IDI sebuktan penelurusan dan tes usap di Lampung tidak optimal

id COVID-19,Wuhan,kasus COVID-19 Lampung

IDI sebuktan penelurusan dan tes usap di Lampung tidak optimal

Ketua IDI Cabang Bandarlampung dr Aditiya M Biomed, di Bandarlampung, Rabu. (ANTARA/Dian Hadiyatna)

COVID-19 (ANTARA) - Ikatan Dokter Indonesia (IDI) Cabang Bandarlampung menilai penelusuran dan pengujian sampel tes usap di Provinsi Lampung masih kurang optimal.
 
"Sedikit atau banyaknya sampel usap yang diperiksa itu kan tergantung dari tracingnya, maka penelusuran ini harus lebih masif lagi dilakukan guna mencegah persebaran COVID-19," kata Ketua IDI Cabang Bandarlampung dr Aditiya M Biomed, di Bandarlampung, Rabu.

Menurutnya, dengan ada alat Real Time Polymerase Chain Reaction (RT PCR) di Provinsi Lampung maka jumlah pemeriksaan sampel usap seharusnya lebih banyak per hari.

Menurut dia, RT PCR yang ada di Laboratorium Kesehatan Daerah (Labkesda) hanya mampu memeriksa 150 sampel tes usap per hari.

"Apalagi di sini juga terdapat alat Tes Cepat Molekuler (TCM) serta Balai Besar Pengawasan Obat dan Makanan (BBPOM) Bandarlampung juga memiliki alat yang serupa, sehingga jumlah sampel yang diperiksa per hari masih tetap sangat kecil," ujarnya.

Menurutnya pula, pemerintah setempat harus memiliki inovasi-inovasi lain dalam rangka mencegah persebaran virus ini karena saat ini pasien COVID-19 telah menyeluruh ada di kabupaten/kota di Provinsi Lampung.
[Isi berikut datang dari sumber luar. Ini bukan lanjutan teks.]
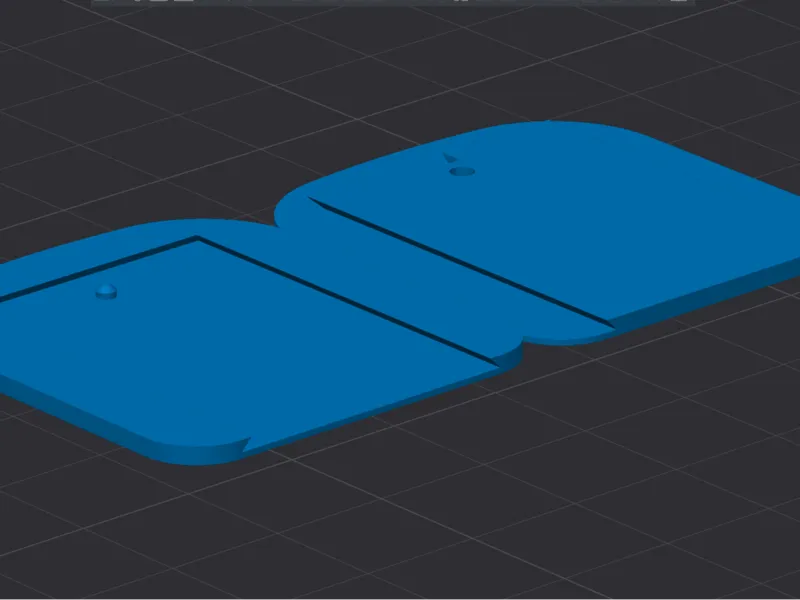Click the notch on left plate's front edge

(x=246, y=445)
"Kita kan sudah beberapa bulan menjalani situasi ini, harusnya pemerintah setempat memiliki inovasi baru yang melibatkan langsung masyarakat dalam pencegahan atau melakukan swab massal seperti di provinsi lainnya," kata dia.

Terkait dengan Peraturan Gubernur (Pergub) tentang protokol kesehatan, Ketua IDI Cabang Bandarlampung tersebut mengapresiasi pemerintah setempat karena itu juga merupakan upaya dalam mencegah persebaran COVID-19.
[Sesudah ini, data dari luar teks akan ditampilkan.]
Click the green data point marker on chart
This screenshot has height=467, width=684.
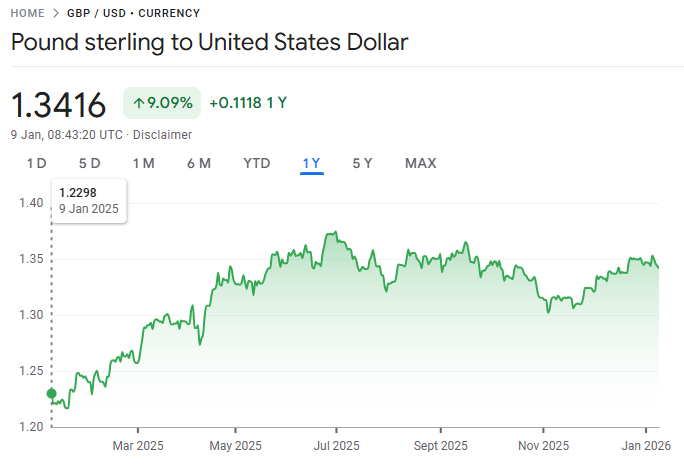[x=52, y=393]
"Ini sudah bagus, tidak ada denda pun tidak masalah karena jika dilihat pun daerah yang menerapkan denda belum bisa dinilai efektif dalam mencegah penyebaran virus. Ii sebenarnya kan ini masalahnya ada di pola pikir masyarakat, jadi sekeras apapun hukumnya kalau masyarakatnya cuek dan tidak peduli; tetap saja akan naik angka COVID-19 nya," jelasnya.